--- Dataset Enclosed Below ---

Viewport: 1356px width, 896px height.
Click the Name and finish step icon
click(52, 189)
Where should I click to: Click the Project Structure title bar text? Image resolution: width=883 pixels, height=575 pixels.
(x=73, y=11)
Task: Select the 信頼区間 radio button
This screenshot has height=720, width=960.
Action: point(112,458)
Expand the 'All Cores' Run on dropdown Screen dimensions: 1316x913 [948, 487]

--- End of Enclosed Dataset ---
--- Dataset Enclosed Below ---

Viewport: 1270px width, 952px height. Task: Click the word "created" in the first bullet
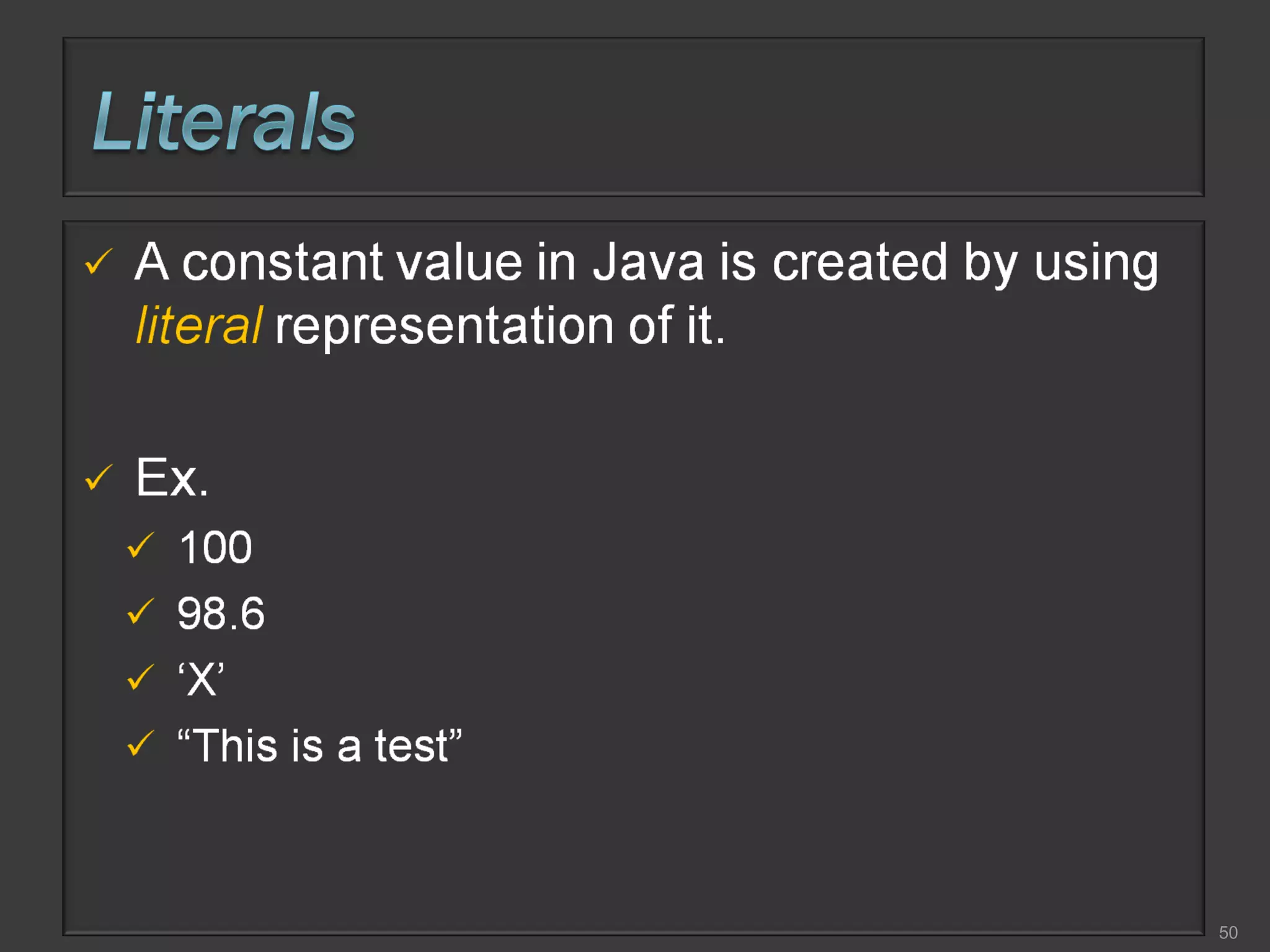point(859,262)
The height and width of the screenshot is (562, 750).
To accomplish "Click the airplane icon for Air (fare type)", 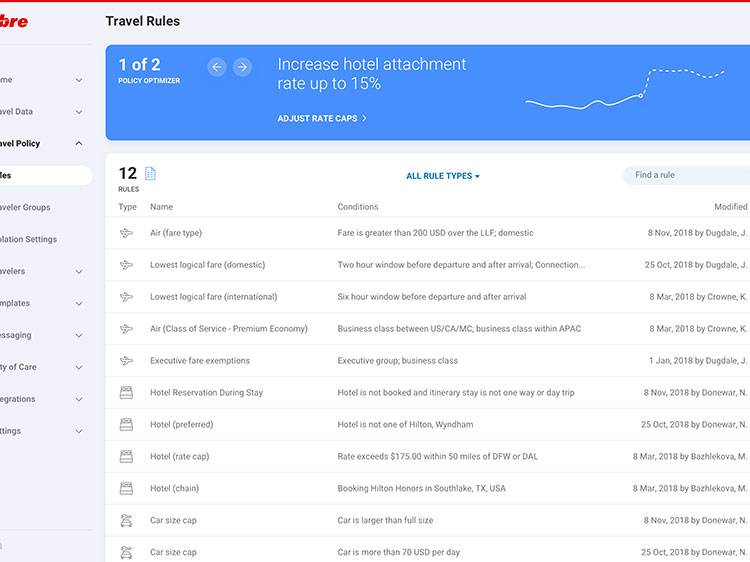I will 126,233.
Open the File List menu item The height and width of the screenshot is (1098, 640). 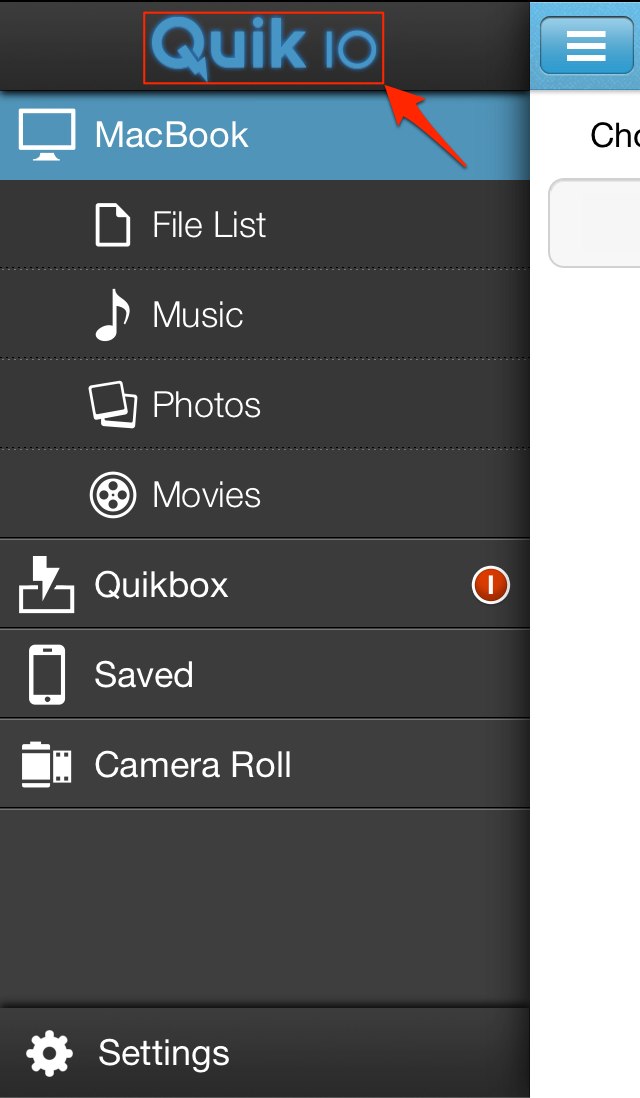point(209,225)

--- End of Enclosed Dataset ---

- **What you need to do**
Please give an exact copy of the lines above, beginning with the line containing "Viewport: 1356px width, 896px height." and running through the line containing "Expand the 'All", and of no other lines.

- **Expected answer**
Viewport: 1356px width, 896px height.
Click the Name and finish step icon
click(52, 189)
Where should I click to: Click the Project Structure title bar text? Image resolution: width=883 pixels, height=575 pixels.
(x=73, y=11)
Task: Select the 信頼区間 radio button
This screenshot has height=720, width=960.
Action: point(112,458)
Expand the 'All Cores' Run on dropdown Screen dimensions: 1316x913 [948, 487]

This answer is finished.